**SET TASK**.
Copy the material below word for word, leaving out the pictures.
<<<<
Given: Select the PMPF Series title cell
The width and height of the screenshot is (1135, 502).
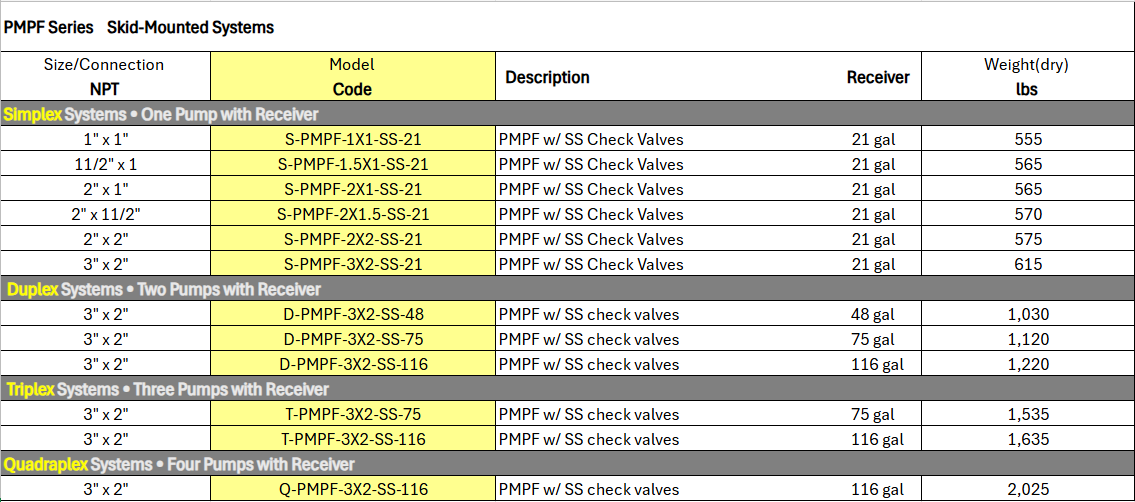Looking at the screenshot, I should point(139,28).
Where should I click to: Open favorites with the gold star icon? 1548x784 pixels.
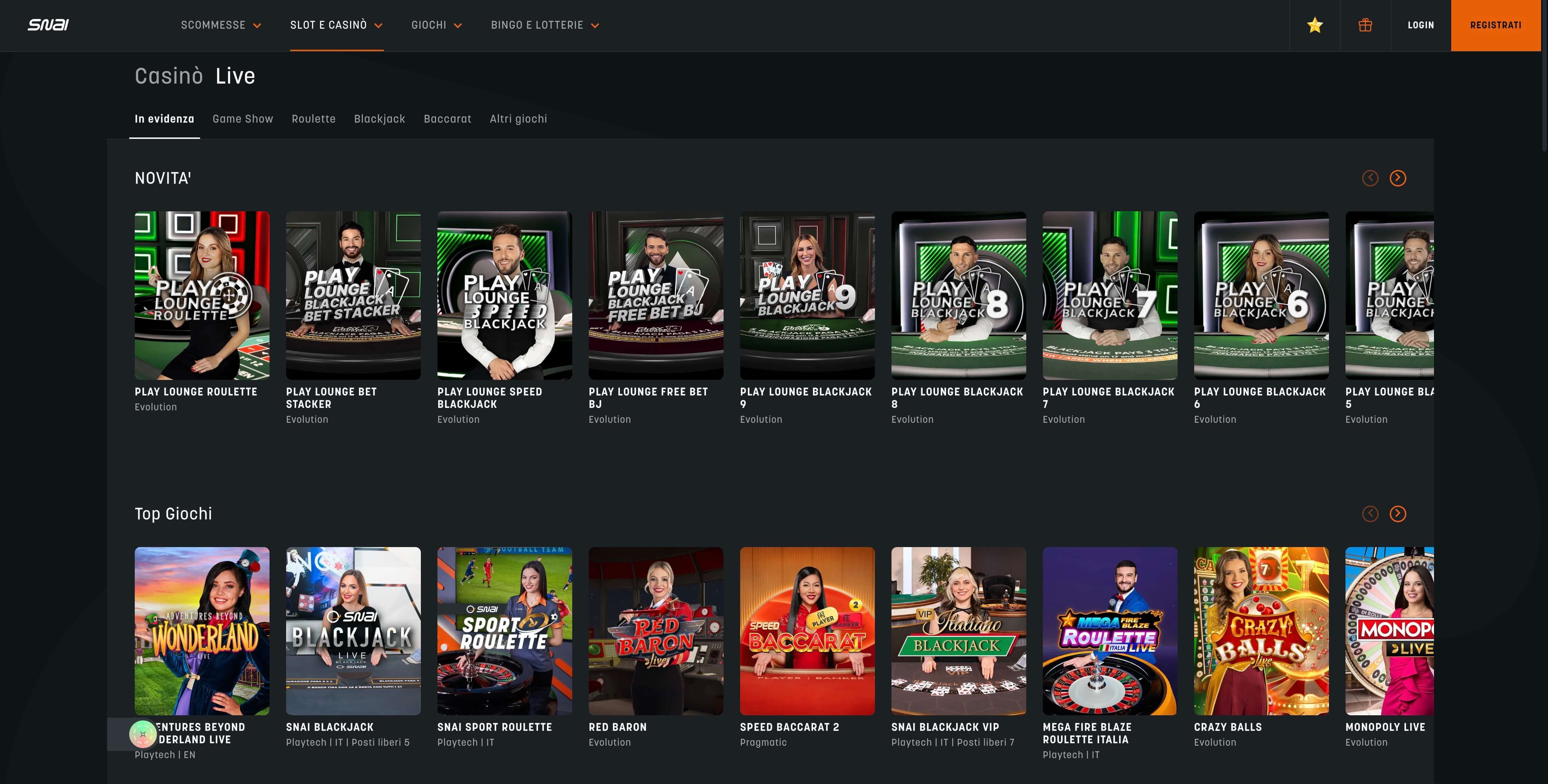(x=1314, y=25)
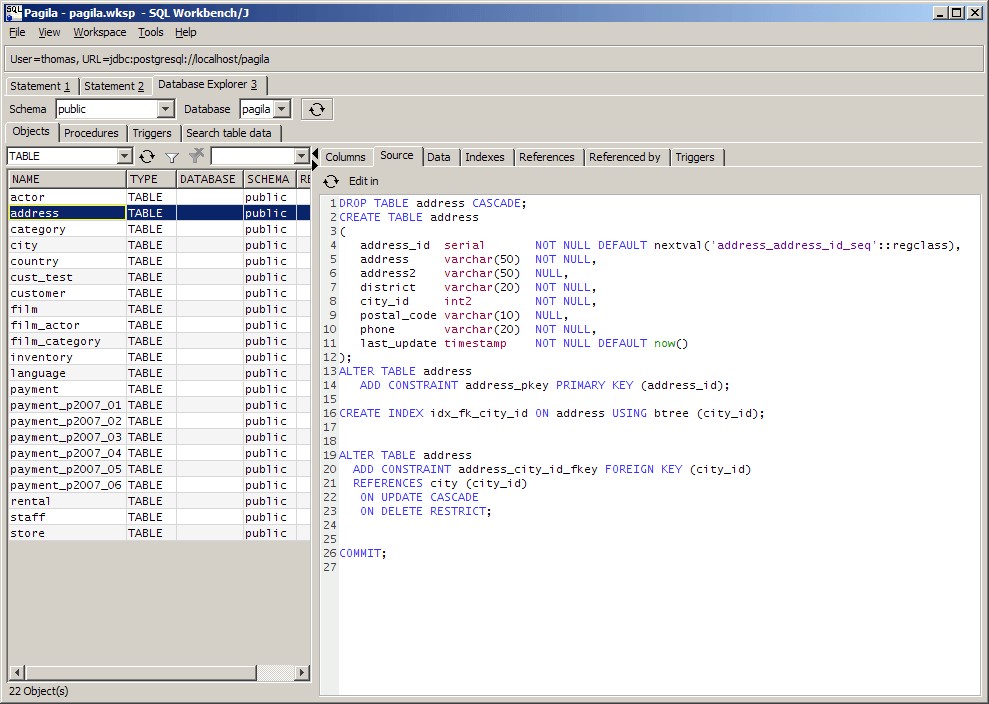This screenshot has height=704, width=989.
Task: Click the reload icon next to Edit in
Action: pyautogui.click(x=330, y=181)
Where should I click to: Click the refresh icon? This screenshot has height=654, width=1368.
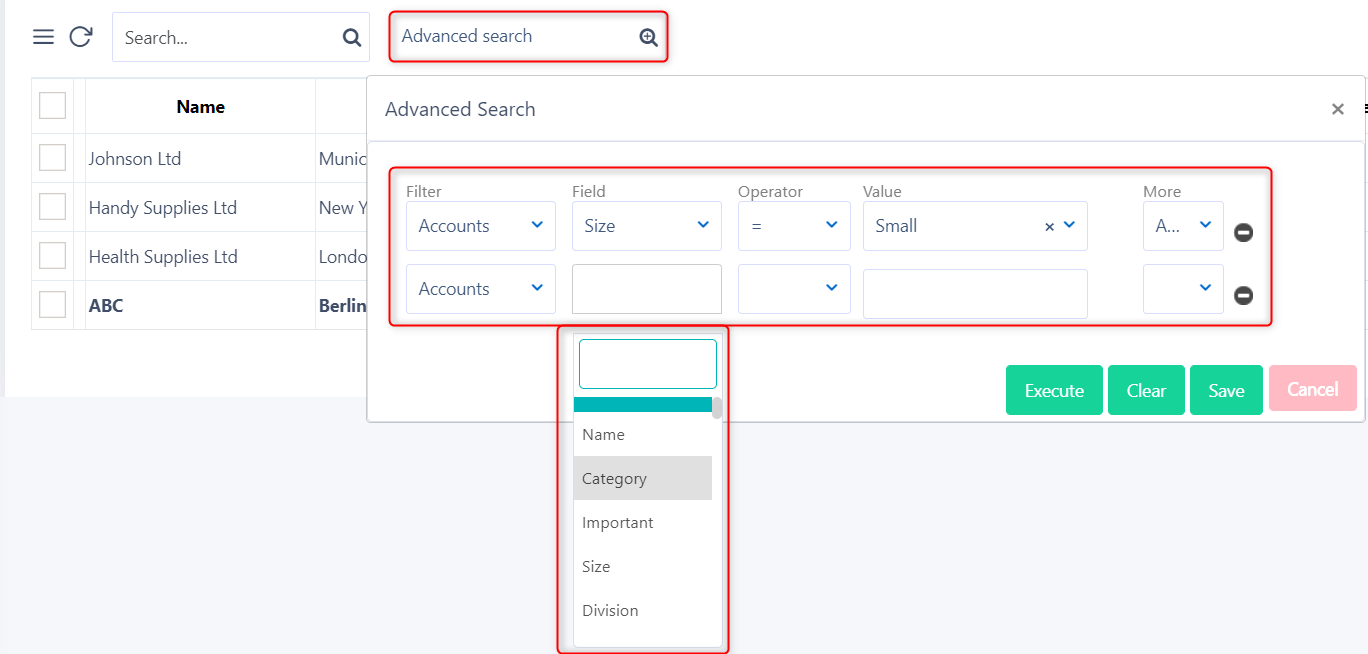(81, 36)
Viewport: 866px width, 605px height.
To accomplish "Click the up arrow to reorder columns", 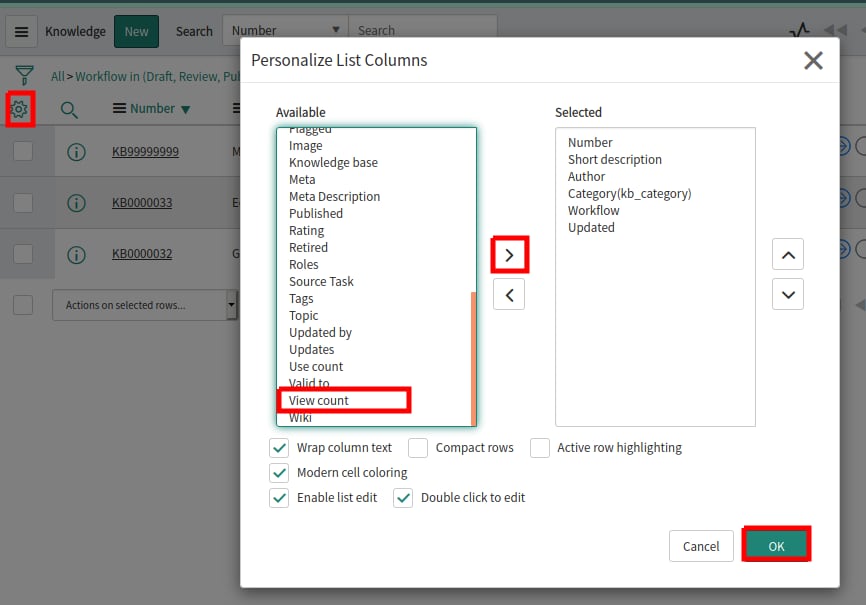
>>>>
**COMPLETE OUTPUT**.
Given: Select the PMPF Series title cell
The width and height of the screenshot is (1135, 502).
Looking at the screenshot, I should point(139,28).
Where should I click to: Open favorites with the gold star icon? 1548x784 pixels.
(x=1314, y=25)
This screenshot has height=704, width=989.
Task: Click the reload icon next to Edit in
Action: pyautogui.click(x=330, y=181)
Where should I click to: Click the refresh icon? This screenshot has height=654, width=1368.
(81, 36)
Viewport: 866px width, 605px height.
To accomplish "Click the up arrow to reorder columns", 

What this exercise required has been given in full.